Scrapinghub · Feb 4th 2019
About the Job:
Your key objective will be to advance Scrapinghub’s knowledge of market technologies around web scraping to better understand how to harvest web data in more effective and efficient ways.
This is not a production role. Instead, you’ll be given the time and resources to quickly hack together proof of concepts, test them, and produce a knowledge base for other developers at Scrapinghub (Shubbers). You’ll use Scrapinghub’s best in class tools including Crawlera, the world’s smartest proxy network, designed specifically for web crawling and scraping.
Your measures of success will be your ability to iterate quickly and produce knowledge that is useful to other Shubbers. Job Responsibilities:
Create and execute well designed tests (repeatable, multiple treatments, testable variables, controls, replication) to learn more about how to best complete web scraping projects
Produce well written reports of your findings for other Shubbers
Propose new ideas to test
Work with the Team Lead to prioritize the backlog of experiments
Maintain best practice guides for other Shubbers who will be implementing client solutions based on your findings
Propose changes to Scrapinghub’s other products (Crawlera, Scrapy Cloud, etc) or Scrapy itself based on your findings
A strong knowledge of Python along with a broad general programming background; strong problem solver.
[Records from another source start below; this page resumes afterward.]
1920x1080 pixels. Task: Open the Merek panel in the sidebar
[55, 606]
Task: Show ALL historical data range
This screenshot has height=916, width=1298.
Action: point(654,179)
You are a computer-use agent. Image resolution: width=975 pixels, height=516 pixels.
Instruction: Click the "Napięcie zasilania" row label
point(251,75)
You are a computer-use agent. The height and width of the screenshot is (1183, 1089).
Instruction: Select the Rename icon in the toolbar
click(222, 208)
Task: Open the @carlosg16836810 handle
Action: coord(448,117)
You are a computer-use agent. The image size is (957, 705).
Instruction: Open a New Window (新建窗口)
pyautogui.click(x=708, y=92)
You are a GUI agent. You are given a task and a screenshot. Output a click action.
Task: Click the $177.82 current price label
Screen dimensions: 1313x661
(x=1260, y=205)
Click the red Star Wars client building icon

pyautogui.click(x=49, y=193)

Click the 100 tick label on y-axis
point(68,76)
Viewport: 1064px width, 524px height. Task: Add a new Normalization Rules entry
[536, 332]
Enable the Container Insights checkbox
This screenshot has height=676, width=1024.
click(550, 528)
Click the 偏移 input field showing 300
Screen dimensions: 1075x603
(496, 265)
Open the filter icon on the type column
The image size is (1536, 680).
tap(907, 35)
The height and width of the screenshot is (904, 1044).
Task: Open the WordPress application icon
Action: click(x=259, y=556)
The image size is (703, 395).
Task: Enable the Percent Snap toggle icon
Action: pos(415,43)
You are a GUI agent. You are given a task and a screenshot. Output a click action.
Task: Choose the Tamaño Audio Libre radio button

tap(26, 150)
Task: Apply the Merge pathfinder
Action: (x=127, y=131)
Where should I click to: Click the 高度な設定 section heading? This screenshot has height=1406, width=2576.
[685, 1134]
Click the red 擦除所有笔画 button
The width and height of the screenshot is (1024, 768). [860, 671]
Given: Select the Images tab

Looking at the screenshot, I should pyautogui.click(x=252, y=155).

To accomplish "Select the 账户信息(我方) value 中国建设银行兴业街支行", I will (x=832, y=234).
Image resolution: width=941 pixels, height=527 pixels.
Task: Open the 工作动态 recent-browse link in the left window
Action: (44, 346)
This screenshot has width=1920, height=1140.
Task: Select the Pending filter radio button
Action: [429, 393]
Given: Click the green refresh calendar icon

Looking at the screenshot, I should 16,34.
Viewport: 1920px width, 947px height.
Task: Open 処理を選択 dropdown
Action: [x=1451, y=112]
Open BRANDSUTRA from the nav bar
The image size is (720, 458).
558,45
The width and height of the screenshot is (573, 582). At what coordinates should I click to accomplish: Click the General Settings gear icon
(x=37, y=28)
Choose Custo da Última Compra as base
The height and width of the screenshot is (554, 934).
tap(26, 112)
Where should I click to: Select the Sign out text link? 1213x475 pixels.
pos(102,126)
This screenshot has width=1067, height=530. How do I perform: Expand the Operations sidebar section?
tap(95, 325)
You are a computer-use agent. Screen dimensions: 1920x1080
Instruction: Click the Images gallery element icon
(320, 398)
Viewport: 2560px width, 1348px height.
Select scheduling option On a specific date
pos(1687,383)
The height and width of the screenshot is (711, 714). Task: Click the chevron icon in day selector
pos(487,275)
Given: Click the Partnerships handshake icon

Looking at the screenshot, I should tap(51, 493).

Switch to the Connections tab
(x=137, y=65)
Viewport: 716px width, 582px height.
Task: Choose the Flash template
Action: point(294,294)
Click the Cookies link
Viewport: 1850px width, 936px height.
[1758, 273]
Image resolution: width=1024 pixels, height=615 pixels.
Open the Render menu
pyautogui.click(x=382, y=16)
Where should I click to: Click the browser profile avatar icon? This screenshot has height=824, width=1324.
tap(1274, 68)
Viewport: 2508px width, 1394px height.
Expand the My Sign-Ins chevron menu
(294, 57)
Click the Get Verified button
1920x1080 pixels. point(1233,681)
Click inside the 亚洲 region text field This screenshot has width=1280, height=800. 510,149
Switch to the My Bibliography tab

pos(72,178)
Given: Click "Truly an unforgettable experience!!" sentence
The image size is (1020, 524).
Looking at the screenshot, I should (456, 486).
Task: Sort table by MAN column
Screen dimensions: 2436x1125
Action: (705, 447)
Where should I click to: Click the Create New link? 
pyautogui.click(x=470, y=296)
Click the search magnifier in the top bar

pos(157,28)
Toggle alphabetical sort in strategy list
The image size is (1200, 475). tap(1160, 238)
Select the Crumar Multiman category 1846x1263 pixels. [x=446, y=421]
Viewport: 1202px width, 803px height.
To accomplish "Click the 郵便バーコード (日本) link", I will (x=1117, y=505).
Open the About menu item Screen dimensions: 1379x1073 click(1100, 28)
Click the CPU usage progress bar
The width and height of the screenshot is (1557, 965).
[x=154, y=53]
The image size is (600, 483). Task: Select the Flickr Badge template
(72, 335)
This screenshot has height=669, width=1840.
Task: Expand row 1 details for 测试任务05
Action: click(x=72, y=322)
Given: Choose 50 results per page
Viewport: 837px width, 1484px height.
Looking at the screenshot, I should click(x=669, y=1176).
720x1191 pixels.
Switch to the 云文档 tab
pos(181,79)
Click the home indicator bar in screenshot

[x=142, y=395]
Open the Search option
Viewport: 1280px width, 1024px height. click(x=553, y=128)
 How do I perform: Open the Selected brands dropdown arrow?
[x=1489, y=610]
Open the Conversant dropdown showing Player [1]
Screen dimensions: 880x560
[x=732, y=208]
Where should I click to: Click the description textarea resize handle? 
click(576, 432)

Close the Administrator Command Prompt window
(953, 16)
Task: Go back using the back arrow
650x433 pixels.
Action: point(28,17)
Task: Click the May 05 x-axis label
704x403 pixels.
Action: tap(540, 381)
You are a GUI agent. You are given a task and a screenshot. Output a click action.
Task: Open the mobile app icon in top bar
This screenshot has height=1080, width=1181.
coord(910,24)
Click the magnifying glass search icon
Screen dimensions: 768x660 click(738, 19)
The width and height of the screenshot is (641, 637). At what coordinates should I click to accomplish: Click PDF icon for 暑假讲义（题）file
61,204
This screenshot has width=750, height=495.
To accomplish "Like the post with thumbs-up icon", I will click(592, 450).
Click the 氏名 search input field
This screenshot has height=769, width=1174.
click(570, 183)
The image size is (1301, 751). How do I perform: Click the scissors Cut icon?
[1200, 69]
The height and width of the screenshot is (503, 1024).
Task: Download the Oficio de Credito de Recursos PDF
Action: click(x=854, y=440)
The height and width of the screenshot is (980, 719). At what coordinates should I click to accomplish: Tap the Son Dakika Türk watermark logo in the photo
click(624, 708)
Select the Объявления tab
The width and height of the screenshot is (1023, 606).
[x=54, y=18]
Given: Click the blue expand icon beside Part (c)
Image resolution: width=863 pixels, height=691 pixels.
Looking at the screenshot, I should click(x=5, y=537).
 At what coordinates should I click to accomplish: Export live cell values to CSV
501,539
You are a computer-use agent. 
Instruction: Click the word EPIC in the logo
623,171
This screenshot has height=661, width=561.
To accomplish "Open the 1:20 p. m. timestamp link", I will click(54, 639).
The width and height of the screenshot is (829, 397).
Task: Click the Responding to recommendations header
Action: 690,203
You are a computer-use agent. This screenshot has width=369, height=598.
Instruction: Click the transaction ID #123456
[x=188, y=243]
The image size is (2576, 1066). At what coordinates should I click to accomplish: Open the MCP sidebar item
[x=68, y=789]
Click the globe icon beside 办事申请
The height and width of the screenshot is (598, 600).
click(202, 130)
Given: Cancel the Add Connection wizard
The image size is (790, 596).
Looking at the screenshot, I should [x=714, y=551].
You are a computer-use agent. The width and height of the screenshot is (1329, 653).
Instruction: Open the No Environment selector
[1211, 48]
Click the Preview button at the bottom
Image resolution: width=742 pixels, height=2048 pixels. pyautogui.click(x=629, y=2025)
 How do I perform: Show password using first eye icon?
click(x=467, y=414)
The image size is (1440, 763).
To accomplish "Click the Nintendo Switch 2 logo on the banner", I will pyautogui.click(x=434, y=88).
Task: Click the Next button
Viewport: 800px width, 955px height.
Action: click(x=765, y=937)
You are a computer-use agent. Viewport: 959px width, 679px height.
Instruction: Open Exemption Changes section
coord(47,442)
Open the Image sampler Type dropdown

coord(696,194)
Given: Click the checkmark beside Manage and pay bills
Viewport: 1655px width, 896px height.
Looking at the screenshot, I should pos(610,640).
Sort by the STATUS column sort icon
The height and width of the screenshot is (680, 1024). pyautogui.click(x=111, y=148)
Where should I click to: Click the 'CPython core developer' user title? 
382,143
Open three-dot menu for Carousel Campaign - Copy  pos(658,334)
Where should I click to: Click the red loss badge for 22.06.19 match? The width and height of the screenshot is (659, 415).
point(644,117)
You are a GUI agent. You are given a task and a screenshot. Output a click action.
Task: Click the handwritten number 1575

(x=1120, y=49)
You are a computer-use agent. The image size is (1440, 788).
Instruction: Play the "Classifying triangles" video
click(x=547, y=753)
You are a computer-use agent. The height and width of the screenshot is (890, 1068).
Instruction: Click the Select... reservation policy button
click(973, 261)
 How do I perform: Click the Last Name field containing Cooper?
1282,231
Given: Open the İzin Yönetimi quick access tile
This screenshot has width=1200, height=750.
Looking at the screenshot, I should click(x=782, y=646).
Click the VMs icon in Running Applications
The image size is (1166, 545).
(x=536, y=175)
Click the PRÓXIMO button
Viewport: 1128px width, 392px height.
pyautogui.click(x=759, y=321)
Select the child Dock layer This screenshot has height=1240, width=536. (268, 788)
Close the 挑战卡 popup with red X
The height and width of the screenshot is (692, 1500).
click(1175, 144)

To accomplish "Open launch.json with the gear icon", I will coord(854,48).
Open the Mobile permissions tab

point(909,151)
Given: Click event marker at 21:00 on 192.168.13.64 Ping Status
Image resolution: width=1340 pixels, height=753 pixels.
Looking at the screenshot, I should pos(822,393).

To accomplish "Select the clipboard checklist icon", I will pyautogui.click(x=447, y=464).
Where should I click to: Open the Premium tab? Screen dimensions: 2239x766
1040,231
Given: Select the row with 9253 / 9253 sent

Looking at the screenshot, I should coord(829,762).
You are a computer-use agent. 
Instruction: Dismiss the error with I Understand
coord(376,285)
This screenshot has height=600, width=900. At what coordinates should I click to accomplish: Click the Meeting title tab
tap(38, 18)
Familiarity with techniques and tools for crawling, extracting and processing data, asynchronous communication and distributed systems.
A strong understanding of the Scientific Method and the ability to continuously implement a process that follows it with rigor.
Take a logical, measurement-backed approach to prioritizing projects, and enjoy working with others that do the same.
Enjoy working across several teams and communicating with your end customer (other Shubbers)
Excellent communication in written English.